By Day 3, we had all begun to suspect that Lyons was on a different page from the other Ben Sutton pros. At dinner, we compared notes. "How does your pro teach the pitch shot?" I asked a young woman from California.
She demonstrated with a salad fork and an olive. "Ball in the middle of the stance, club face square, follow-through as long as the backswing.... Isn't that what you're learning?"
It was not. Lyons was teaching us his pitch shot: ball off the right foot, weight over left foot, club face open, hands low, a short, descending left-hand blow with lots of leg action and no follow-through. "Toby uses his legs on all his shots," muttered Abe, the glass man. "Including his putts."
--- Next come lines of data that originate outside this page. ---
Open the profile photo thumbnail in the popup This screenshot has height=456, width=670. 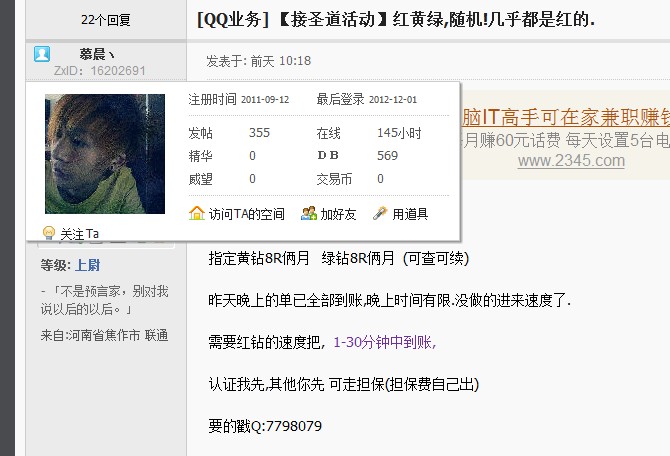click(105, 154)
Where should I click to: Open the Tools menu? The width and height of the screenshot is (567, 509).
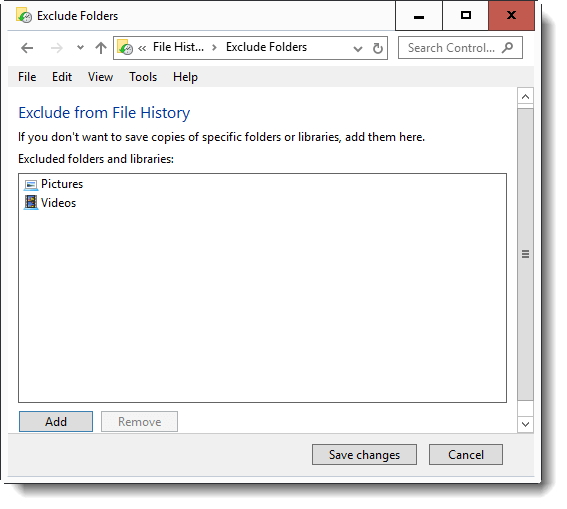[x=143, y=77]
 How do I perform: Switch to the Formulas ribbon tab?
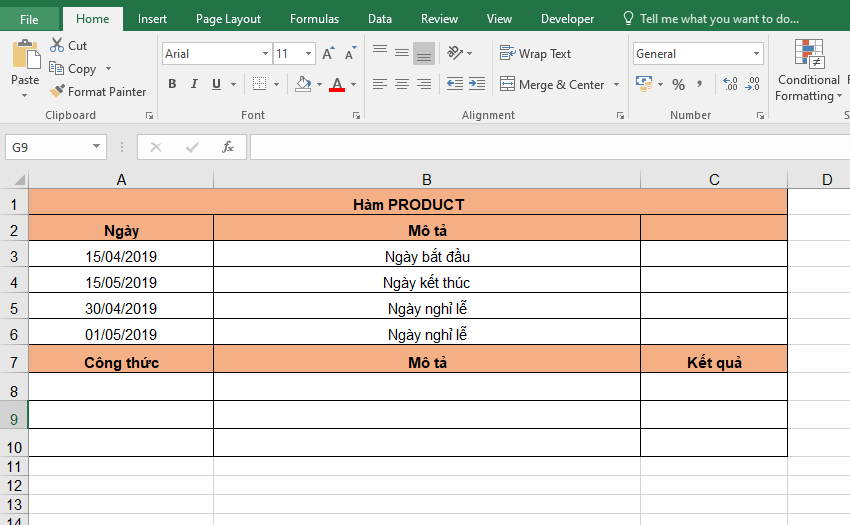point(314,19)
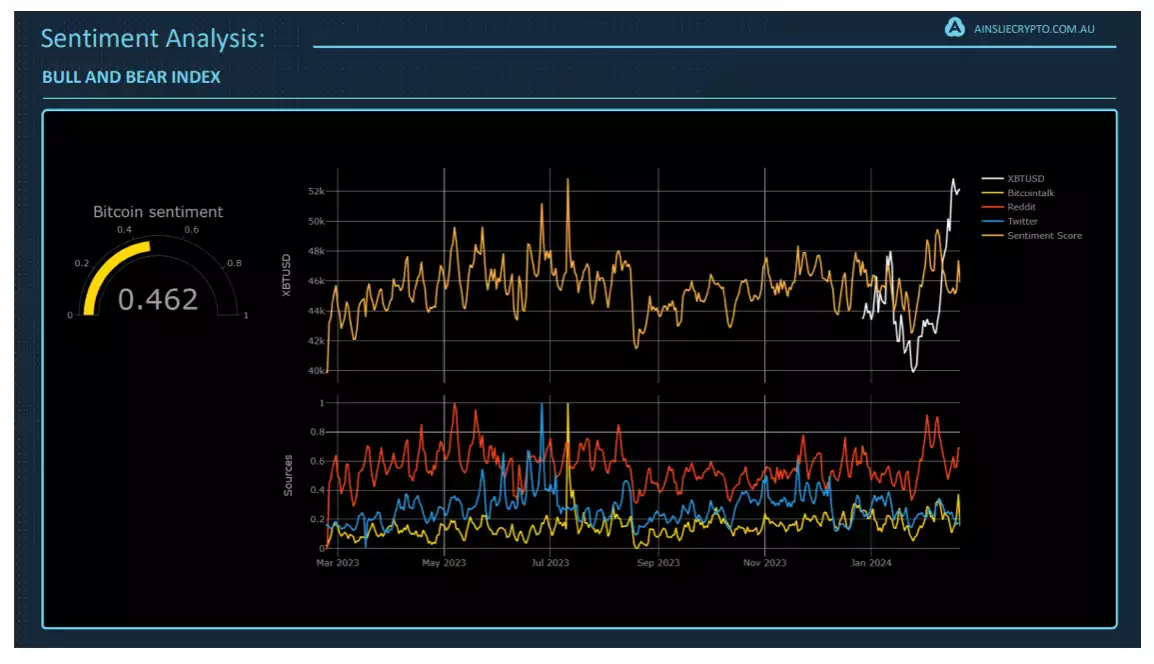Toggle the XBTUSD legend entry
The height and width of the screenshot is (664, 1154).
[1025, 179]
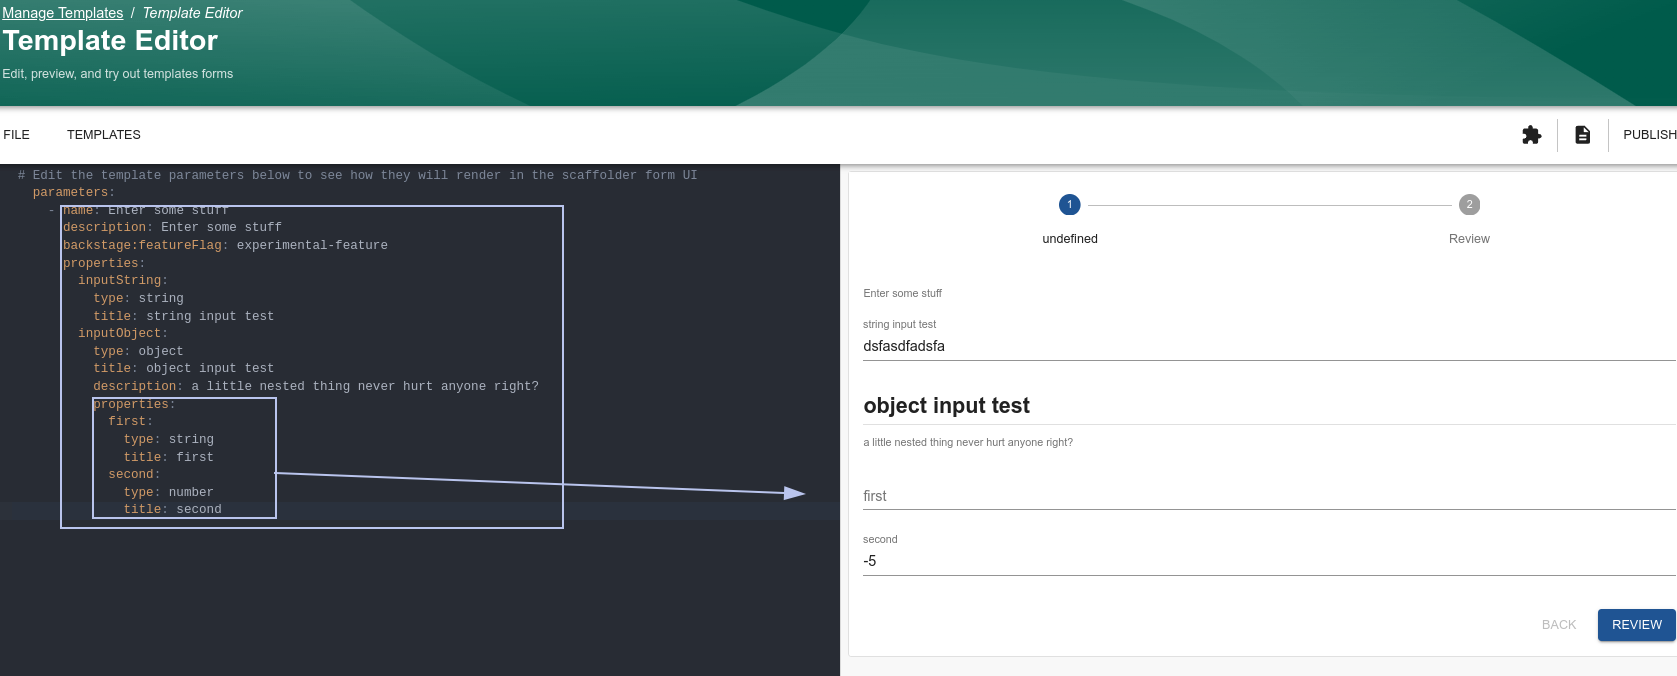Click the Review step label

click(x=1468, y=239)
Abe was clearly undergoing a crisis of faith. "He's got me shanking," he said gloomily. "I've never shanked."
By Day 7, our swing changes no longer felt so strange, and Lyons could stop watching his back.
The point is, most golf schools warn you that you'll probably leave them hitting the ball worse than you've ever hit it in your life. This is normal, maybe even desirable. The Golf Digest pros even told us how long it would take us to get comfortable with our swing changes: 21 days. That's 21 practice days, not 21 calendar days; and if you got mixed up and started practicing the wrong thing, that meant 21 more days.
Back home in Kansas City, it's Day 98, and I keep getting asked what I have to show for my time and dollars. I pull out my Ben Sutton "checklist and graph check analysis" with the eight-frame sequential photographs of my swing; the Golf Digest video of my swing; my Ben Sutton golf balls; my Golf Digest visor and tote bag; the golf ball decanter of whisky I won in the Ben Sutton scramble tournament....
No, I am interrupted, what did you learn?
Oh. From Toby Lyons I learned that nifty little finesse pitch—a great shot off tight lies and from wooded areas where there's no room for a follow-through.
From the Golf Digest school I learned a dependable greenside lob for hitting over a bunker, a consistent bunker shot and a preshot routine that eliminates mishit chips.
I also learned that I'm going to be working on my full swing for the rest of my life.
FOUR ILLUSTRATIONS
PETER DE SÈVE
PLEASE FILL OUT QUESTIONNAIRE SO YOUR PRO WILL KNOW YOUR GOALS.
Name: John Garrity
Age: 43
Handicap: 14 (My best round was a 78 on a course that had only four trees but was otherwise a true test of golf.)
Would you describe yourself as a big hitter or a short hitter?
Big hitter but not too accurate. Maintain that long-driving contests should be staged from the center of concentric circles, like frog-jumping contests, with trophy given to contestant who reaches most distant ring, never mind direction.
What, in your opinion, is the weakest part of your game?
Explaining 14 handicap after driving ball 300 yards off the first tee.
What, in your opinion, is the strongest part of your game?
Explaining why I have to wait for players to leave the green 250 yards away just before topping a four-wood.
What made you decide to attend a golf school?
Haven't had a good night's sleep since I learned there's something Dan Quayle does better than I do.
Do you have any physical disabilities, characteristics, etc., that your pro should know about?
I'm 6'6" and have short arms, so I play with extra-long clubs. They're just long enough to affect the balance of my Sunday bag, and sometimes they spill out. I've been dealing with this problem by carrying more balls in the pockets as a counterweight. Sometimes I overcompensate, creating too much torque and a tendency for the bag to twist around my pelvis and for the towels to get tangled in my legs. These difficulties have added 15 to 20 minutes to my rounds.
What do you hope to gain from your stay at our golf school?
A single-digit handicap, mystical clarity and a sense of oneness with the universe.